29 Jul 2008
Bsoque Petrificado de Puyango
28 Jul 2008
Cariamanga, dealing with reality
In relation with the research, remittances are the only think that can possibly supporting this booming economy in the middle of nowhere. This is the only place in Ecuador so far I´ve seen packed fruits. Houses (what I have come to call 'remittance houses') are amazing, the colour of the window glasses match with the colour of the facades! There is a lot to know in here.
My research site will not be Cariamanga itself. It is a much smaller place, but I cannot reveal its name!!! The parish priest will probably help me to first be introduced to the comunity. I hope so.
23 Jul 2008
Vilvabamba, 'the' touristic place in the province of Loja
20 Jul 2008
Loja (city of musicians and artists, well in theory)
There is one good thing about the city of Loja: its parks. There are a lot of them, big and really neat. So, I guess I must get into sports next year!

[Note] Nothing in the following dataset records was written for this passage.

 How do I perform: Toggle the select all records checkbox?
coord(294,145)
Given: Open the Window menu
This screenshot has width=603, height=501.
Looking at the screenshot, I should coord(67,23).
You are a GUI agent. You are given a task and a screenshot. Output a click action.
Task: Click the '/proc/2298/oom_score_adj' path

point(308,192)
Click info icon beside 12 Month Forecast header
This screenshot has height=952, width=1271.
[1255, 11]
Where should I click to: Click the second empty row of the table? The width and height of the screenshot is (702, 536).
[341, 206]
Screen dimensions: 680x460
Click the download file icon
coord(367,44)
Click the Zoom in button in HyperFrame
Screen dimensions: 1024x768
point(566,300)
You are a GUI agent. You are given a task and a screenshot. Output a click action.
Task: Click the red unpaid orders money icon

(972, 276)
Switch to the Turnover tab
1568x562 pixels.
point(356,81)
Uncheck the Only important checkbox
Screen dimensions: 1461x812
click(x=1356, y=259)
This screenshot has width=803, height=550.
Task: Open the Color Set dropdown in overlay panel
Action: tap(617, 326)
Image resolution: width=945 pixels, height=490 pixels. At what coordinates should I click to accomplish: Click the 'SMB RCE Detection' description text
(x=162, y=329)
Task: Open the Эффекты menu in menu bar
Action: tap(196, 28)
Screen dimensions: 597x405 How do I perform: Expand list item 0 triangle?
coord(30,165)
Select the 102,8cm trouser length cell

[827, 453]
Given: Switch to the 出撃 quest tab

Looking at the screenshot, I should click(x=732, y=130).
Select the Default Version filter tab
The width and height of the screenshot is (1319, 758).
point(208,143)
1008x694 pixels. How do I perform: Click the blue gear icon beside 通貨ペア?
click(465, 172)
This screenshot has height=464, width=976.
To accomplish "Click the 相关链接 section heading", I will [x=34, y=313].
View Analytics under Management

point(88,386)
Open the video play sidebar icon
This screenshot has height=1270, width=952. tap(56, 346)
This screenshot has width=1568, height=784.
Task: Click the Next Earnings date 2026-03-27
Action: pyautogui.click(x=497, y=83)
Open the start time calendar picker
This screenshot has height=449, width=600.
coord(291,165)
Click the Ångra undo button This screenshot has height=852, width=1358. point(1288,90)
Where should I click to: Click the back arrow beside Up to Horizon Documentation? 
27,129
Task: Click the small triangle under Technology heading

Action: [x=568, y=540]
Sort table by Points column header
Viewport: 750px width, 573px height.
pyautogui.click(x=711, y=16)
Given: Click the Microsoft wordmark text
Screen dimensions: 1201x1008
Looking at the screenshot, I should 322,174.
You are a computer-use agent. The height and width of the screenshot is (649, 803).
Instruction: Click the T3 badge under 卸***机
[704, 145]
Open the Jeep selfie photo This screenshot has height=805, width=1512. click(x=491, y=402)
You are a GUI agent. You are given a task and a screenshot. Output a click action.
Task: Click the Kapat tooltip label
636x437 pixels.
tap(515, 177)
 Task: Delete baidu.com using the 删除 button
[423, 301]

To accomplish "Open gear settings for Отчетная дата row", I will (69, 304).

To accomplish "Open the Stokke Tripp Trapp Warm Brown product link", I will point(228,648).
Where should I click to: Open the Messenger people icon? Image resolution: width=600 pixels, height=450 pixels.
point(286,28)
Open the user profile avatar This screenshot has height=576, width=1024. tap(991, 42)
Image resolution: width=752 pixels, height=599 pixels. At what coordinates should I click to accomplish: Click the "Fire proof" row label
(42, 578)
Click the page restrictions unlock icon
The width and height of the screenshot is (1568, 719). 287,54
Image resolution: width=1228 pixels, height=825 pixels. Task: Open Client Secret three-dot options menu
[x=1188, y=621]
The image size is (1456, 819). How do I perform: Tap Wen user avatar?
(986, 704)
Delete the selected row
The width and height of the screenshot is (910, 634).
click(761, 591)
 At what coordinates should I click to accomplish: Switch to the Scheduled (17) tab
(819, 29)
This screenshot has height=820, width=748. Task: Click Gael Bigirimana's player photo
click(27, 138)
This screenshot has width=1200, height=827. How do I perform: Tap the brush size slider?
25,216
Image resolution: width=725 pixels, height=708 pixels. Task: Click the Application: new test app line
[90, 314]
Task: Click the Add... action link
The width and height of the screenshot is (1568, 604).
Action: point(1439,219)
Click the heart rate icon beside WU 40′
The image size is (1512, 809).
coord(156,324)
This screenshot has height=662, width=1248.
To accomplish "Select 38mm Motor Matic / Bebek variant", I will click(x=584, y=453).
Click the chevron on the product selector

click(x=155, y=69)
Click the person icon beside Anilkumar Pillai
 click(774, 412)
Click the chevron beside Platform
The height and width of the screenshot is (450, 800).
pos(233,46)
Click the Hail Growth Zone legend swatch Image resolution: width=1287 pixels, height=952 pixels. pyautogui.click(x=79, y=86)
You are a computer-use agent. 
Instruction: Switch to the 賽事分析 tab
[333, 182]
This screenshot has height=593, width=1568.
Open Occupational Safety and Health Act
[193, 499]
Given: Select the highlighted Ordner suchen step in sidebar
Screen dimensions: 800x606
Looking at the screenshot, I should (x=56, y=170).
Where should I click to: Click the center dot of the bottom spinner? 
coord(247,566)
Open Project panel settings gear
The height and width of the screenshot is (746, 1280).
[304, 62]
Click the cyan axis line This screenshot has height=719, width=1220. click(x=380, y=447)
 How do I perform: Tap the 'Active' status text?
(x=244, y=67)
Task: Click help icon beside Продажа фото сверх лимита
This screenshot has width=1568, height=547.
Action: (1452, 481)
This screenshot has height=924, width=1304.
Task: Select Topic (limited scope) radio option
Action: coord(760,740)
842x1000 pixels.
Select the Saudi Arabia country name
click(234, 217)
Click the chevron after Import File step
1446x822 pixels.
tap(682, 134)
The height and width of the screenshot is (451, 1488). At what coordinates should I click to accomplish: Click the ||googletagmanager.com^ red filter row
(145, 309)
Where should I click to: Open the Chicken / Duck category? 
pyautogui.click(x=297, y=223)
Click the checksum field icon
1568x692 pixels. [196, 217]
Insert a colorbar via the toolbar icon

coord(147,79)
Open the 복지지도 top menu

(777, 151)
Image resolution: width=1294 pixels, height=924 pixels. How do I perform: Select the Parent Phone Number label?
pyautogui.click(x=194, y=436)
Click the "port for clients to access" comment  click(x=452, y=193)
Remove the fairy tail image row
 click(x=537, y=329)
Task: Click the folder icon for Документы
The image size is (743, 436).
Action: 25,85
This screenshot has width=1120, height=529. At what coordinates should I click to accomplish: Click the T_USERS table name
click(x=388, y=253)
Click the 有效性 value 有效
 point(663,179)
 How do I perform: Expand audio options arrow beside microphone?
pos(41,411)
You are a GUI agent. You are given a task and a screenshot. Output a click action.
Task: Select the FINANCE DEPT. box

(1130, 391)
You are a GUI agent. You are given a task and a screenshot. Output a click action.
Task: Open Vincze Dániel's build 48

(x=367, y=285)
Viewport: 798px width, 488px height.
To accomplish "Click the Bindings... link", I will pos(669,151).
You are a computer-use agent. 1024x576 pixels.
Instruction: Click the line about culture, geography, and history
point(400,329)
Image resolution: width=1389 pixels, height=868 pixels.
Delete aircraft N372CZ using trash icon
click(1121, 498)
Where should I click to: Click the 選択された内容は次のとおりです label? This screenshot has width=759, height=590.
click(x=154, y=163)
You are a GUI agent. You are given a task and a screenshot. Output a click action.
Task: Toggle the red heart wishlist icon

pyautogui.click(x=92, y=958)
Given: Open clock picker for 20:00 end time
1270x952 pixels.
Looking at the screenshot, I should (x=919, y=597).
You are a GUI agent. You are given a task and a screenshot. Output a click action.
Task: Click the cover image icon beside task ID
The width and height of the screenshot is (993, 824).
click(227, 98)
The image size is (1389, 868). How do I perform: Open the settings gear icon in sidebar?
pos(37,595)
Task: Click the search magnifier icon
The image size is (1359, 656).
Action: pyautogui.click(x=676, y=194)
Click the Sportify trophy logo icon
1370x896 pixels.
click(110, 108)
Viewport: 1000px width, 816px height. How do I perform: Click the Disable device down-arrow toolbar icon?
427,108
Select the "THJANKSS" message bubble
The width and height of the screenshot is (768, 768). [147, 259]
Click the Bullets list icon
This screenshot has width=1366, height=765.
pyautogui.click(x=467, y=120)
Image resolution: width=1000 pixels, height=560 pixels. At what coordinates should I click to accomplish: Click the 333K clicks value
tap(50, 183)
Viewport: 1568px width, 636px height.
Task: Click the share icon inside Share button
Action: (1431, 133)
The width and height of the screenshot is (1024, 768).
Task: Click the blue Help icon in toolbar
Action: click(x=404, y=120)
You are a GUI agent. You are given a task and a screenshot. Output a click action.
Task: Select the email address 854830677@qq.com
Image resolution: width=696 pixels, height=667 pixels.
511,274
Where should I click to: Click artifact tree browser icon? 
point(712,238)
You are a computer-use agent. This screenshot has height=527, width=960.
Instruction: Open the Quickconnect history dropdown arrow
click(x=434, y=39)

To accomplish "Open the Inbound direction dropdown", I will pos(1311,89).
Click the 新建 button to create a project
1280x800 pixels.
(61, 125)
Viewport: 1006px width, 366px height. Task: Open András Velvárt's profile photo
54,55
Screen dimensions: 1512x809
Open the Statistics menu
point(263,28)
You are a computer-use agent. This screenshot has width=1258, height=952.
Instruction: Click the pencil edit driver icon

Pues como veis ya estamos en Loja. Llueve, lo que hace que no podamos disfrutar de los parques de la ciudad, lo unico asi realmente bonito. La ciudad es muy alargada, más como un pueblo, y muy tranquila. Ah no!! miento, el domingo estuvimos escuchando a la banda municipal tocando cumbias o yo que sé que era. Para haberlo visto. Imaginaros lo entretenidos que estabamos que casi casi vamos a misa por hacer algo (pero solo casi casi!).
18 Jul 2008
Saraguro (y su vinculo con Bilbao?!)
Por cierto, la foto de aqui debajo es de la plaza de Saraguro. Verídico
14 Jul 2008
Giron (where fiesta lasts for month and a half!!) and San Fernando
My experience in San Fernando was short but awful. In a misty, cold, pouring evening I got to know I just missed the last bus to get out of the village. Villagers were really amused with our experience. Luckily we managed to find a taxi, and got a lot of information from the driver!!
Despues de caminar un montón cuesta arriba llegamos a una cascada impresionante que llaman el chorro. La verdad, mereció la pena la caminata. Debido a la niebla no pudimos ir a la laguna de Busa, que según los lugareños de San Fernando es digna de verse. Igual otro día, aunque la experiencia en San Fernando no fue nada agradable (sin autobus de vuelta, sin casi dinero, con frio, lluvia, en fin un éxito de sitio).
13 Jul 2008
12 Jul 2008
Gualaceo, Chordeleg, Sigsig (getting closer)
Gualaceo is a town with an incredible high rate of out migration (mainly to the US). It is called the Azuay´s garden (el jardín azuayo). Still working on that, but one of the parish (this is the smallest administrative division in Ecuador) in this canton could be my home for 6 months next year.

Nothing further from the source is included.